Just as rare is Bodegas Hidalgo’s total reliance on its own vineyards, 500 acres of Palomino Fino located in the great chalk pagos (”crus”) of Balbaina - the closest Jerez vineyard to the sea - and Miraflores, the great Sanlucar vineyard renowned for the pedigree of its wines. Just as significant is the privileged location of the family’s Bodega San Luis - at beach-level in Sanlucar de Barrameda, where the Guadalquivir River meets the ocean. Here, the miracle of Manzanilla is made possible by constant exposure to Atlantic breezes, laden with moisture and an ambient yeast/algae culture called flor. This surface-growing culture thrives year-round along Sanlucar’s southwest-facing beachfront, protecting the resting wines from exposure to the air. At the same time, flor imparts the bracing, briny smell of sea spray which is Manzanilla’s hallmark, reflecting its years-long maturation process within earshot of the waves.
La Gitana Manzanilla (”the gypsy”), is Hidalgo’s flagship wine, product of a family solera established in the early 19th century, around the same time Manzanilla as a wine type came into existence. La Gitana is regarded as the authoritative Manzanilla in Spain and abroad.

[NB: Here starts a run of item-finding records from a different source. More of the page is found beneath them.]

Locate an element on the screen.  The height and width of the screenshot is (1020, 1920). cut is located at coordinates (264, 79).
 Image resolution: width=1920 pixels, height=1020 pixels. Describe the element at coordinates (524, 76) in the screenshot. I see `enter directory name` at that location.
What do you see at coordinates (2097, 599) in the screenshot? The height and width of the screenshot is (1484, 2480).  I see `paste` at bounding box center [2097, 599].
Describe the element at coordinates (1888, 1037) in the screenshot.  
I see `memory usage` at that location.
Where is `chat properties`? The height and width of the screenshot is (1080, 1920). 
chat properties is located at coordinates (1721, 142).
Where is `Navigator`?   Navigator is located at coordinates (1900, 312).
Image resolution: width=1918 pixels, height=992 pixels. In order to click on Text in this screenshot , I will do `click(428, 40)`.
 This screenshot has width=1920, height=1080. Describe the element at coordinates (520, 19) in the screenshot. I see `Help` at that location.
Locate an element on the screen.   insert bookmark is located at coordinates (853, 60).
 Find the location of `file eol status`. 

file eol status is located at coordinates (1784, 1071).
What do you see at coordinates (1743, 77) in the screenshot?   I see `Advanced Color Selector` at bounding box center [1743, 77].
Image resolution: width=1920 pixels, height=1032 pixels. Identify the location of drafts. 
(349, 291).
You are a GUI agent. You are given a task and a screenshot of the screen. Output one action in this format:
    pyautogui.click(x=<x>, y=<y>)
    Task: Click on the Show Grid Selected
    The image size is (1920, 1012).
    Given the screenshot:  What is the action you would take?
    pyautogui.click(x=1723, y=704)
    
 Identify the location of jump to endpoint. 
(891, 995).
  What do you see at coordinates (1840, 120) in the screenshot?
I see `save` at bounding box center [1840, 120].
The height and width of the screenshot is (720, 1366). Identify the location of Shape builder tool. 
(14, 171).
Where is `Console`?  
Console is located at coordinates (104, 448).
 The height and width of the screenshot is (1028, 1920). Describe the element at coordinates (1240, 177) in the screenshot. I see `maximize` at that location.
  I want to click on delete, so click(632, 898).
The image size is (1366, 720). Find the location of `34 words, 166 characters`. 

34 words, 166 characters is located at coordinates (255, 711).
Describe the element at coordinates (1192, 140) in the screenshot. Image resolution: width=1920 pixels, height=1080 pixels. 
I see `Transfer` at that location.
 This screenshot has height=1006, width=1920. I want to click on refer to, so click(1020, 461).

Pastrana Manzanilla Pasada: To the southeast of Sanlucar lies a chalk dune overlooking the Atlantic which offers the perfect conditions for ripening the Palomino grape and for production of the region’s finest dry wines. This is Miraflores, the Grand Cru of Jerez Superior. Hidalgo’s ancestral Pastrana site, a monopole holding, is at the heart of Miraflores. Pastrana contributes the length and finesse, perhaps even the soul, in all of Hidalgo’s magnificent wines, and a decision was taken some years back to market small quantities of the most exemplary manzanilla from this superlative vineyard on its own.